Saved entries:
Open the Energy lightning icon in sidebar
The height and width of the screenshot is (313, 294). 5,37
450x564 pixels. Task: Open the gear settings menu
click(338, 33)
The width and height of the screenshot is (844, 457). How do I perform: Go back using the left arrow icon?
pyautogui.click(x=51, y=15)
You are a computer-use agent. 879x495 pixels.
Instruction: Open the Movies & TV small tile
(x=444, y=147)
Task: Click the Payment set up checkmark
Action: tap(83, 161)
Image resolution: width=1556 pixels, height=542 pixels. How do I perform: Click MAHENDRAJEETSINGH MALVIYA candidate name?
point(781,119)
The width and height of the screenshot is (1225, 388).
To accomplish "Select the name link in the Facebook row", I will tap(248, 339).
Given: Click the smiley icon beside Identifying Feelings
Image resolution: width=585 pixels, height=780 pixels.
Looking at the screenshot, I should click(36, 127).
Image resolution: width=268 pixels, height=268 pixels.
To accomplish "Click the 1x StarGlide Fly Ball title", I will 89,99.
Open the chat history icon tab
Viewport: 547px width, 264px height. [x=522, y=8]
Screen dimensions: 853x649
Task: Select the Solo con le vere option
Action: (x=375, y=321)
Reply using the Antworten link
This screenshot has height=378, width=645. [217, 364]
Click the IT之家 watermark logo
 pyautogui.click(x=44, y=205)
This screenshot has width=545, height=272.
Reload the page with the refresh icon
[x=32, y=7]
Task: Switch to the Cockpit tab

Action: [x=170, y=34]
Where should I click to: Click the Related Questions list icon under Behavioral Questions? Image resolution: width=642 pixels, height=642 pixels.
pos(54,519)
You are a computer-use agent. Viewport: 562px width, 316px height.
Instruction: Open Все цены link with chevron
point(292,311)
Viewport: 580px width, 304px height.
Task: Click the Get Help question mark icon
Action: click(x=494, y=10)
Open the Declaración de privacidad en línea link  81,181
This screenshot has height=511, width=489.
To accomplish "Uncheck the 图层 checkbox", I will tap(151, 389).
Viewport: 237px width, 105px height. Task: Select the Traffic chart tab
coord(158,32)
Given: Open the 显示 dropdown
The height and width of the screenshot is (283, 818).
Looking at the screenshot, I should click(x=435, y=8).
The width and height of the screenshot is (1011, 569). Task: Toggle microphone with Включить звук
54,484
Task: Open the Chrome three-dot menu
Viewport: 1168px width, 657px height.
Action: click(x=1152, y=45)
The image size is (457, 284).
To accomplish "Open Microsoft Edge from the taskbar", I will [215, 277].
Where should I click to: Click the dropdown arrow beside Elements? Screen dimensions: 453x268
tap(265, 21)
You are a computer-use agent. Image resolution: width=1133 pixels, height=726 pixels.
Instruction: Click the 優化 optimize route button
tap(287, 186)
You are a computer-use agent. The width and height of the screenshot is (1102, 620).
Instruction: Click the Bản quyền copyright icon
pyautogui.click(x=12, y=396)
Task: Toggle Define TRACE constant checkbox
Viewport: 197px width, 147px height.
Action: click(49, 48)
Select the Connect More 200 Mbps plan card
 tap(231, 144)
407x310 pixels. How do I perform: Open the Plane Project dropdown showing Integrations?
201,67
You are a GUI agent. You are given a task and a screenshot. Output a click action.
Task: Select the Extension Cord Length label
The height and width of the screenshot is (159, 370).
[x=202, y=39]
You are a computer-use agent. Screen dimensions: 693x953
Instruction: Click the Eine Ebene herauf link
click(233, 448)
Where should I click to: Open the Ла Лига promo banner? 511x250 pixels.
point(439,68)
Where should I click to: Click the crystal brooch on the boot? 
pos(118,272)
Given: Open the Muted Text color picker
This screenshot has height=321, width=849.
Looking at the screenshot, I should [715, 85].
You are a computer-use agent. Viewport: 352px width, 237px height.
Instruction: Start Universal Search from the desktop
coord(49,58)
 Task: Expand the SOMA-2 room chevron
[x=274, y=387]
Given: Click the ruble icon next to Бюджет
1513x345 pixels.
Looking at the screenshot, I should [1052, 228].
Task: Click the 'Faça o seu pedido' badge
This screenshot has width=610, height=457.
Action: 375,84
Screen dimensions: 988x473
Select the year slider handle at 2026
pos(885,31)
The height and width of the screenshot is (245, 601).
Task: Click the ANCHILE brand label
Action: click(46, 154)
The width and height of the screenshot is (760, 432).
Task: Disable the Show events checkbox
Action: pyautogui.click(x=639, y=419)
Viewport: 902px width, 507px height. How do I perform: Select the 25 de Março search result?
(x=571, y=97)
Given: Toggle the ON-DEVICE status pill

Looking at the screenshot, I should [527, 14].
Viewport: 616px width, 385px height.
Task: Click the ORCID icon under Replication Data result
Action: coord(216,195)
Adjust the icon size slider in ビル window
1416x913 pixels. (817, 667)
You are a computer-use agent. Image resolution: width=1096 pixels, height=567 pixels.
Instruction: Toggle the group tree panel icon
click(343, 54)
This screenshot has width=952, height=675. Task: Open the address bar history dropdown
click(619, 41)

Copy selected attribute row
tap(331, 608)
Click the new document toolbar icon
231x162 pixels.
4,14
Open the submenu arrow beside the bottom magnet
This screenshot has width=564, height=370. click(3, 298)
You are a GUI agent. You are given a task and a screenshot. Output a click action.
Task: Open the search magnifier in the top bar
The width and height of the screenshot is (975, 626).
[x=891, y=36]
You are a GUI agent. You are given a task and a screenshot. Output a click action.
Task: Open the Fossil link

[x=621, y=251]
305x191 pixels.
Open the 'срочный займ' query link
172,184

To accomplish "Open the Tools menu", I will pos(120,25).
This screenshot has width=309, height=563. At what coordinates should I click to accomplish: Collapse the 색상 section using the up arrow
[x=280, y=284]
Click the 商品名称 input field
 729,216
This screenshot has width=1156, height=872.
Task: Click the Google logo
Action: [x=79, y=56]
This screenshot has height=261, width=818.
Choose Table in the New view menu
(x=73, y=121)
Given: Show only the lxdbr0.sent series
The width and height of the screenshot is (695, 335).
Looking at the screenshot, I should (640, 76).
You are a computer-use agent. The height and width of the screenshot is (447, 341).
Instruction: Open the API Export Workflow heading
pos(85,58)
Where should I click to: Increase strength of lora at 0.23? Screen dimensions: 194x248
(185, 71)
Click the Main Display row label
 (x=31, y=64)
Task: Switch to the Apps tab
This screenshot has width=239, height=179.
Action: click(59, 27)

_What needs to be done_
Repeat the entries exactly, all of them.

_Task answer_
Open the Energy lightning icon in sidebar
The height and width of the screenshot is (313, 294). 5,37
450x564 pixels. Task: Open the gear settings menu
click(338, 33)
The width and height of the screenshot is (844, 457). How do I perform: Go back using the left arrow icon?
pyautogui.click(x=51, y=15)
You are a computer-use agent. 879x495 pixels.
Instruction: Open the Movies & TV small tile
(x=444, y=147)
Task: Click the Payment set up checkmark
Action: tap(83, 161)
Image resolution: width=1556 pixels, height=542 pixels. How do I perform: Click MAHENDRAJEETSINGH MALVIYA candidate name?
point(781,119)
The width and height of the screenshot is (1225, 388).
To accomplish "Select the name link in the Facebook row", I will tap(248, 339).
Given: Click the smiley icon beside Identifying Feelings
Image resolution: width=585 pixels, height=780 pixels.
Looking at the screenshot, I should click(36, 127).
Image resolution: width=268 pixels, height=268 pixels.
To accomplish "Click the 1x StarGlide Fly Ball title", I will 89,99.
Open the chat history icon tab
Viewport: 547px width, 264px height. [x=522, y=8]
Screen dimensions: 853x649
Task: Select the Solo con le vere option
Action: (x=375, y=321)
Reply using the Antworten link
This screenshot has height=378, width=645. [217, 364]
Click the IT之家 watermark logo
 pyautogui.click(x=44, y=205)
This screenshot has width=545, height=272.
Reload the page with the refresh icon
[x=32, y=7]
Task: Switch to the Cockpit tab

Action: [x=170, y=34]
Where should I click to: Click the Related Questions list icon under Behavioral Questions? Image resolution: width=642 pixels, height=642 pixels.
pos(54,519)
You are a computer-use agent. Viewport: 562px width, 316px height.
Instruction: Open Все цены link with chevron
point(292,311)
Viewport: 580px width, 304px height.
Task: Click the Get Help question mark icon
Action: click(x=494, y=10)
Open the Declaración de privacidad en línea link  81,181
This screenshot has height=511, width=489.
To accomplish "Uncheck the 图层 checkbox", I will tap(151, 389).
Viewport: 237px width, 105px height. Task: Select the Traffic chart tab
coord(158,32)
Given: Open the 显示 dropdown
The height and width of the screenshot is (283, 818).
Looking at the screenshot, I should click(x=435, y=8).
The width and height of the screenshot is (1011, 569). Task: Toggle microphone with Включить звук
54,484
Task: Open the Chrome three-dot menu
Viewport: 1168px width, 657px height.
Action: click(x=1152, y=45)
The image size is (457, 284).
To accomplish "Open Microsoft Edge from the taskbar", I will [215, 277].
Where should I click to: Click the dropdown arrow beside Elements? Screen dimensions: 453x268
tap(265, 21)
You are a computer-use agent. Image resolution: width=1133 pixels, height=726 pixels.
Instruction: Click the 優化 optimize route button
tap(287, 186)
You are a computer-use agent. The width and height of the screenshot is (1102, 620).
Instruction: Click the Bản quyền copyright icon
pyautogui.click(x=12, y=396)
Task: Toggle Define TRACE constant checkbox
Viewport: 197px width, 147px height.
Action: click(49, 48)
Select the Connect More 200 Mbps plan card
 tap(231, 144)
407x310 pixels. How do I perform: Open the Plane Project dropdown showing Integrations?
201,67
You are a GUI agent. You are given a task and a screenshot. Output a click action.
Task: Select the Extension Cord Length label
The height and width of the screenshot is (159, 370).
[x=202, y=39]
You are a computer-use agent. Screen dimensions: 693x953
Instruction: Click the Eine Ebene herauf link
click(233, 448)
Where should I click to: Open the Ла Лига promo banner? 511x250 pixels.
point(439,68)
Where should I click to: Click the crystal brooch on the boot? 
pos(118,272)
Given: Open the Muted Text color picker
This screenshot has height=321, width=849.
Looking at the screenshot, I should [715, 85].
You are a computer-use agent. Viewport: 352px width, 237px height.
Instruction: Start Universal Search from the desktop
coord(49,58)
 Task: Expand the SOMA-2 room chevron
[x=274, y=387]
Given: Click the ruble icon next to Бюджет
1513x345 pixels.
Looking at the screenshot, I should [1052, 228].
Task: Click the 'Faça o seu pedido' badge
This screenshot has width=610, height=457.
Action: 375,84
Screen dimensions: 988x473
Select the year slider handle at 2026
pos(885,31)
The height and width of the screenshot is (245, 601).
Task: Click the ANCHILE brand label
Action: click(46, 154)
The width and height of the screenshot is (760, 432).
Task: Disable the Show events checkbox
Action: pyautogui.click(x=639, y=419)
Viewport: 902px width, 507px height. How do I perform: Select the 25 de Março search result?
(x=571, y=97)
Given: Toggle the ON-DEVICE status pill

Looking at the screenshot, I should [527, 14].
Viewport: 616px width, 385px height.
Task: Click the ORCID icon under Replication Data result
Action: coord(216,195)
Adjust the icon size slider in ビル window
1416x913 pixels. (817, 667)
You are a computer-use agent. Image resolution: width=1096 pixels, height=567 pixels.
Instruction: Toggle the group tree panel icon
click(343, 54)
This screenshot has width=952, height=675. Task: Open the address bar history dropdown
click(619, 41)

Copy selected attribute row
tap(331, 608)
Click the new document toolbar icon
231x162 pixels.
4,14
Open the submenu arrow beside the bottom magnet
This screenshot has width=564, height=370. click(3, 298)
You are a GUI agent. You are given a task and a screenshot. Output a click action.
Task: Open the search magnifier in the top bar
The width and height of the screenshot is (975, 626).
[x=891, y=36]
You are a GUI agent. You are given a task and a screenshot. Output a click action.
Task: Open the Fossil link

[x=621, y=251]
305x191 pixels.
Open the 'срочный займ' query link
172,184

To accomplish "Open the Tools menu", I will pos(120,25).
This screenshot has width=309, height=563. At what coordinates should I click to accomplish: Collapse the 색상 section using the up arrow
[x=280, y=284]
Click the 商品名称 input field
 729,216
This screenshot has width=1156, height=872.
Task: Click the Google logo
Action: [x=79, y=56]
This screenshot has height=261, width=818.
Choose Table in the New view menu
(x=73, y=121)
Given: Show only the lxdbr0.sent series
The width and height of the screenshot is (695, 335).
Looking at the screenshot, I should (640, 76).
You are a computer-use agent. The height and width of the screenshot is (447, 341).
Instruction: Open the API Export Workflow heading
pos(85,58)
Where should I click to: Increase strength of lora at 0.23? Screen dimensions: 194x248
(185, 71)
Click the Main Display row label
 (x=31, y=64)
Task: Switch to the Apps tab
This screenshot has width=239, height=179.
Action: click(59, 27)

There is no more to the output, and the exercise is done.